Le préfet fait valoir que le moyen tiré de l'incompétence de l'auteur de l'arrêté attaqué manque en fait et que les autres moyens ne sont pas fondés.
Vu les autres pièces du dossier.
Vu :
- la convention européenne de sauvegarde des droits de l'homme et des libertés fondamentales ;
- le règlement européen (UE) du Parlement européen et du Conseil n° 603/2013 du 26 juin 2013 ;
- le règlement européen (UE) n° 604/2013 du Parlement européen et du Conseil du 26 juin 2013 ;
- le code de l'entrée et du séjour des étrangers et du droit d'asile ;
- la loi n° 91-647 du 10 juillet 1991;
- le code de justice administrative.
Le président du tribunal a désigné Mme Allex, première conseillère, pour statuer sur les recours dont le jugement relève des dispositions des articles L. 614-5 et L. 614-7 à 13 du code de l'entrée et du séjour des étrangers et du droit d'asile.
Les parties ont été régulièrement averties du jour de l'audience.
Le rapport de Mme A a été entendu au cours de l'audience publique.
Les parties n'étaient ni présentes ni représentées.

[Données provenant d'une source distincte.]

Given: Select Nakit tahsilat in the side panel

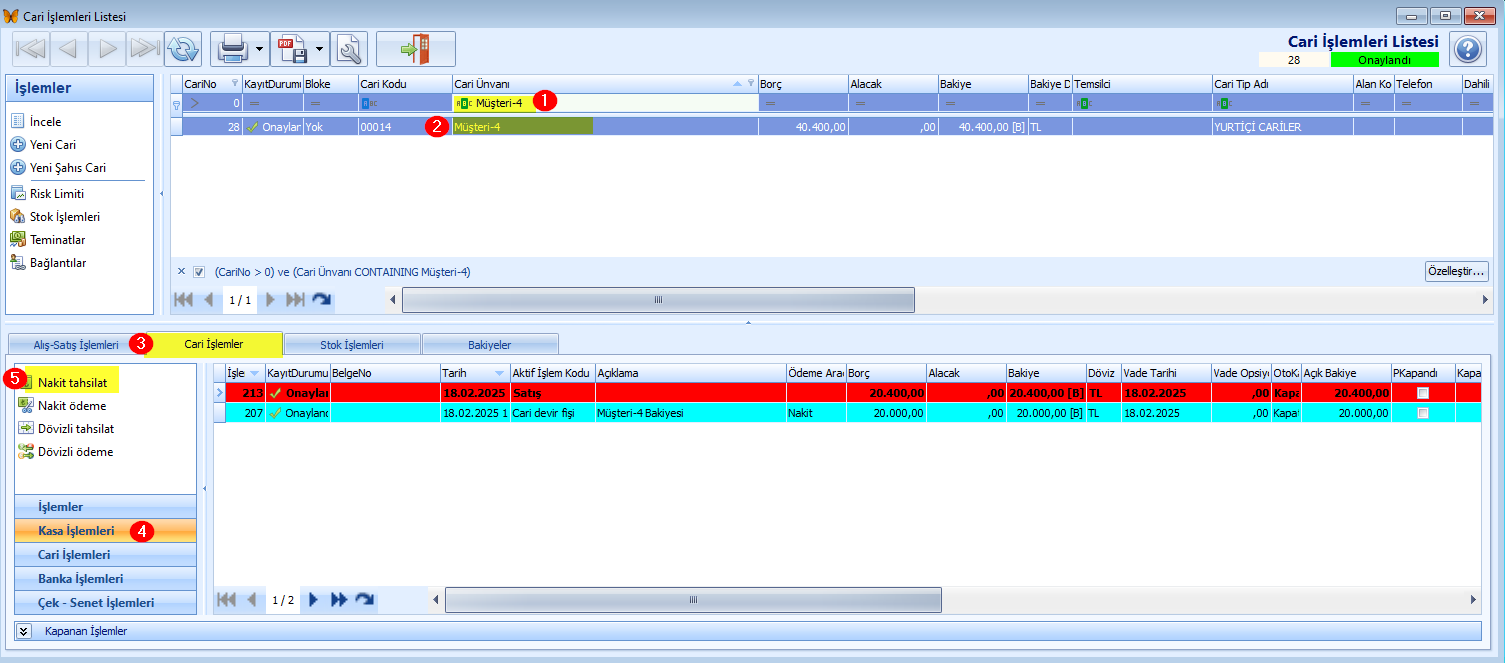Looking at the screenshot, I should pyautogui.click(x=72, y=383).

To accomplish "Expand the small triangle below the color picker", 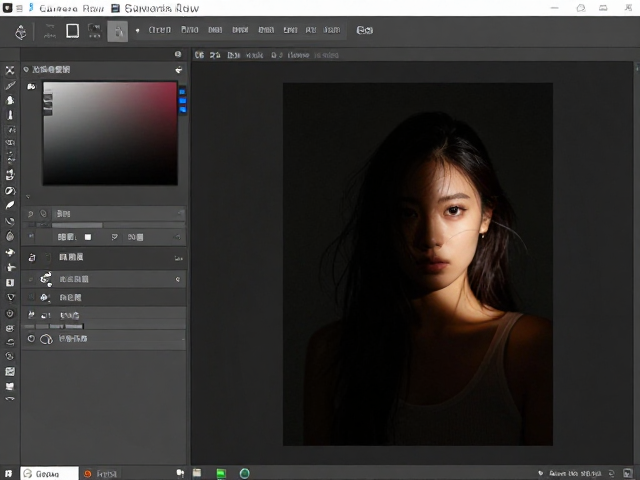I will pyautogui.click(x=28, y=197).
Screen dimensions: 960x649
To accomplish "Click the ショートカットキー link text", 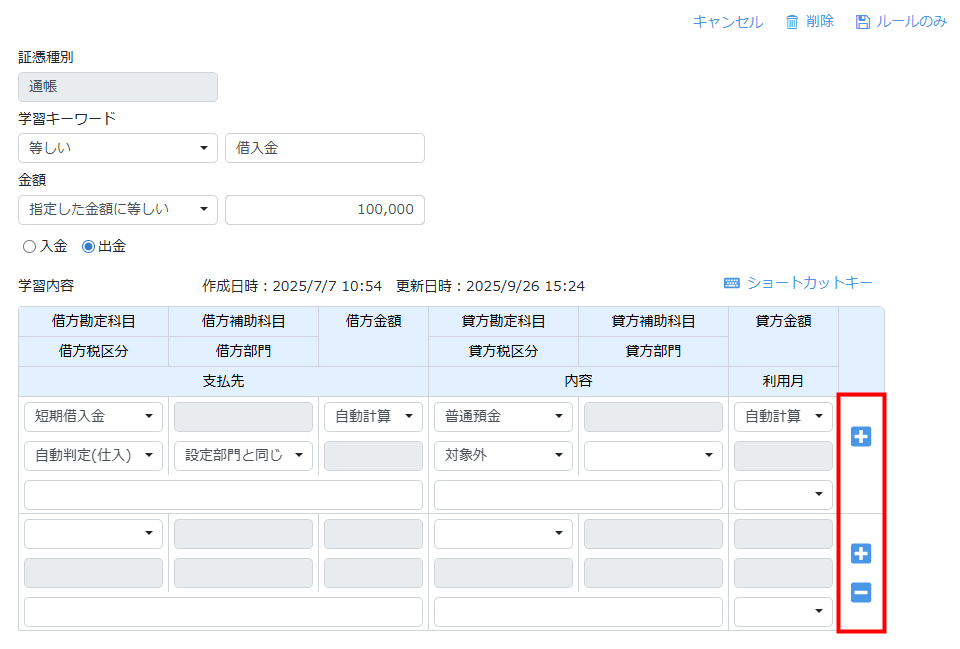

La clôture de l'instruction a été prononcée à l'issue de l'audience, en application de l'article R. 776-26 du code de justice administrative.
Considérant ce qui suit :
1. M. D, ressortissant afghan, déclare être entré irrégulièrement en France le 10 août 2022. Il a présenté une demande d'asile le 8 septembre 2022. Les vérifications entreprises sur le fichier " Eurodac " ayant permis d'établir qu'il a sollicité le 18 août 2022 l'asile en Autriche, les autorités de ce pays ont été saisies d'une demande de prise en charge sur le fondement du b) du 1 de l'article 18 du règlement (UE) n° 604/2013 du 26 juin 2013. Cette demande a fait l'objet d'un accord implicite le 15 novembre 2022. Par l'arrêté attaqué du 2 février 2023, le préfet d'Ille-et-Vilaine a décidé du transfert de M. D aux autorités autrichiennes.
Sur la demande d'aide juridictionnelle :
2. M. D justifiant avoir introduit une demande devant le bureau d'aide juridictionnelle, il y a lieu de l'admettre au bénéfice de l'aide juridictionnelle à titre provisoire.
Sur les conclusions à fin d'annulation :
3. En premier lieu, par un arrêté du 19 octobre 2022 régulièrement publié au recueil des actes administratifs de la préfecture d'Ille-et-Vilaine, du même jour, le préfet de ce département a donné à M. B C, chef de l'unité régionale Dublin, signataire de l'arrêté contesté, délégation afin de signer le type d'acte attaqué. Le moyen tiré de l'incompétence de l'auteur de l'acte doit donc être écarté.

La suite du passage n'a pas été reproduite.